Having spent several years taking the socialist crowd to task in my writing and podcasting, I have nothing more to prove in that regard, if ever I did. Yet here lately I have been feeling as though my critiques and calls for repentance have been too one-sided, and I mean to remedy that now.
To be clear yet again, socialism is bad. Your “fair share” of what someone else has earned and owns is precisely zero. And not to put too fine a point on it, but young Christians especially have no excuse for pretending at an entitlement to coveting anything whatsoever which belongs to their neighbor. See the tenth commandment for more on this. Or read Jeremiah Burroughs excellent treatment of murmuring and dissatisfaction, ‘The Rare Jewel of Christian Contentment.’
But there is another Biblical responsibility. Besides all of us striving to not be envious and jealous regarding the property and persons of others, we are call to be cheerful givers.
This, by the way, is precisely why strong-arming folk into being “charitable” as a fulfillment of God’s commands simply will not do. When was the last time you saw someone cheerfully being forced to give to charity? It does not happen. Claims to the contrary are just plain silly.
Love in Deed and Truth
“What good is it, my brothers, if someone says he has faith but does not have works? Can that faith save him? If a brother or sister is poorly clothed and lacking in daily food, and one of you says to them, “Go in peace, be warmed and filled,” without giving them the things needed for the body, what good is that? So also faith by itself, if it does not have works, is dead.”
For another, 1 John 3:16-18.
“By this we know love, that he laid down his life for us, and we ought to lay down our lives for the brothers. But if anyone has the world’s goods and sees his brother in need, yet closes his heart against him, how does God’s love abide in him? Little children, let us not love in word or talk but in deed and in truth.”
Or for yet another Matthew 25:31-40.
“Then these righteous ones will reply, ‘Lord, when did we ever see you hungry and feed you? Or thirsty and give you something to drink? Or a stranger and show you hospitality? Or naked and give you clothing?
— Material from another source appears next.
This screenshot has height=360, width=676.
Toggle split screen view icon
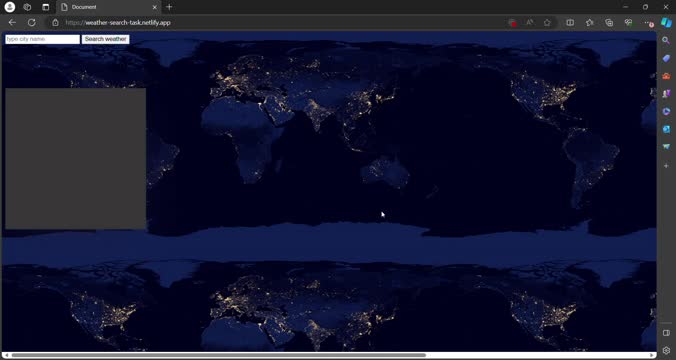point(570,22)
When did we ever see you sick or in prison and visit you?’
“And the King will say, ‘I tell you the truth, when you did it to one of the least of these my brothers and sisters, you were doing it to me!’”
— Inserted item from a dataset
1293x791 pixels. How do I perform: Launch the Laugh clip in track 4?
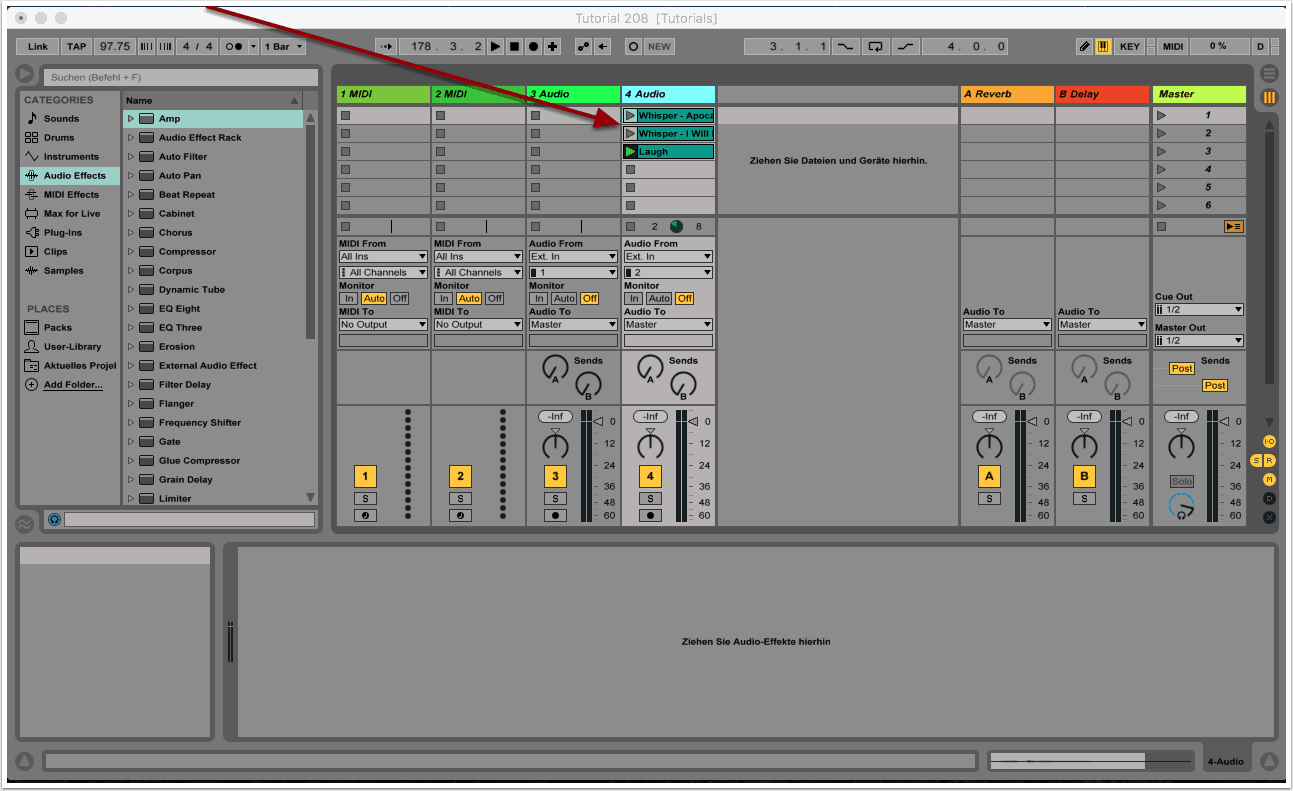(x=630, y=152)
The simple truth from God’s Word is that those who are in need are called to be content in the Lord in their condition, and not envy or covet the position or possessions of those who are wealthier in this world than they are.
But so also, those who are in a position to bless those who are less fortunate – particularly among the saints – ought to have an innate desire to help their Christian brothers and sisters with more than just promises to pray, or offerings of advice, or well wishing about being warmed and filled.
The Lord loves a cheerful giver, so this is not an effort at guilt-tripping. Nor should we want those who are fortunate to give publicly like the Pharisees did to be seen by men, since then they would have received their reward from men rather than from God.
Nevertheless, I would be guilty of the sin of partiality to spend all my time rebuking he who is unfortunate, but flattering by silence the man with a great fortune who, as the temptation is common to man, “shutteth up his bowels of compassion.”